---------- Entries supplied ----------

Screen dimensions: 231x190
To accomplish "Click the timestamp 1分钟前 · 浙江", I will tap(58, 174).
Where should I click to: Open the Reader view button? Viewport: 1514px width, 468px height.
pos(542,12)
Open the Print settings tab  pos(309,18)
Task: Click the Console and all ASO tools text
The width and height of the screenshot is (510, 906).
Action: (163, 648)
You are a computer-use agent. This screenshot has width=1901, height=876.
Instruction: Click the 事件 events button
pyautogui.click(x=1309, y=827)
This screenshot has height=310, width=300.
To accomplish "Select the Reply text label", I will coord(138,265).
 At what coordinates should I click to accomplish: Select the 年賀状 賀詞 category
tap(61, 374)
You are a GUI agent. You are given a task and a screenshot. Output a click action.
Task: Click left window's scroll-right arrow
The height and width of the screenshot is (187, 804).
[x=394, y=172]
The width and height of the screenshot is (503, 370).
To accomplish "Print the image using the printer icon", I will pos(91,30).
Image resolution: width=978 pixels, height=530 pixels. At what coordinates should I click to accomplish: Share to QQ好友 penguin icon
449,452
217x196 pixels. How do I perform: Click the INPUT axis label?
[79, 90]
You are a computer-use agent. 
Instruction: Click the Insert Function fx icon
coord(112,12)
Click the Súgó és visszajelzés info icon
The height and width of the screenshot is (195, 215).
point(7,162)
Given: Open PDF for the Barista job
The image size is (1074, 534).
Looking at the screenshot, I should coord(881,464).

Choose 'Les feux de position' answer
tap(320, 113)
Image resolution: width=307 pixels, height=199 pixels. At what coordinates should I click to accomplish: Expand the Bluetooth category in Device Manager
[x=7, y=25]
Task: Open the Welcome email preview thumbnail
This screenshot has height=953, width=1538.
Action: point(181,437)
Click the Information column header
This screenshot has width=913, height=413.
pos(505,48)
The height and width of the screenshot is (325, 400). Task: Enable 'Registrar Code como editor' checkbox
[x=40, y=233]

----------

Problem to solve -> Give back every entry exactly.

Task solution ->
Screen dimensions: 231x190
To accomplish "Click the timestamp 1分钟前 · 浙江", I will tap(58, 174).
Where should I click to: Open the Reader view button? Viewport: 1514px width, 468px height.
pos(542,12)
Open the Print settings tab  pos(309,18)
Task: Click the Console and all ASO tools text
The width and height of the screenshot is (510, 906).
Action: (163, 648)
You are a computer-use agent. This screenshot has width=1901, height=876.
Instruction: Click the 事件 events button
pyautogui.click(x=1309, y=827)
This screenshot has height=310, width=300.
To accomplish "Select the Reply text label", I will coord(138,265).
 At what coordinates should I click to accomplish: Select the 年賀状 賀詞 category
tap(61, 374)
You are a GUI agent. You are given a task and a screenshot. Output a click action.
Task: Click left window's scroll-right arrow
The height and width of the screenshot is (187, 804).
[x=394, y=172]
The width and height of the screenshot is (503, 370).
To accomplish "Print the image using the printer icon", I will pos(91,30).
Image resolution: width=978 pixels, height=530 pixels. At what coordinates should I click to accomplish: Share to QQ好友 penguin icon
449,452
217x196 pixels. How do I perform: Click the INPUT axis label?
[79, 90]
You are a computer-use agent. 
Instruction: Click the Insert Function fx icon
coord(112,12)
Click the Súgó és visszajelzés info icon
The height and width of the screenshot is (195, 215).
point(7,162)
Given: Open PDF for the Barista job
The image size is (1074, 534).
Looking at the screenshot, I should coord(881,464).

Choose 'Les feux de position' answer
tap(320, 113)
Image resolution: width=307 pixels, height=199 pixels. At what coordinates should I click to accomplish: Expand the Bluetooth category in Device Manager
[x=7, y=25]
Task: Open the Welcome email preview thumbnail
This screenshot has height=953, width=1538.
Action: point(181,437)
Click the Information column header
This screenshot has width=913, height=413.
pos(505,48)
The height and width of the screenshot is (325, 400). Task: Enable 'Registrar Code como editor' checkbox
[x=40, y=233]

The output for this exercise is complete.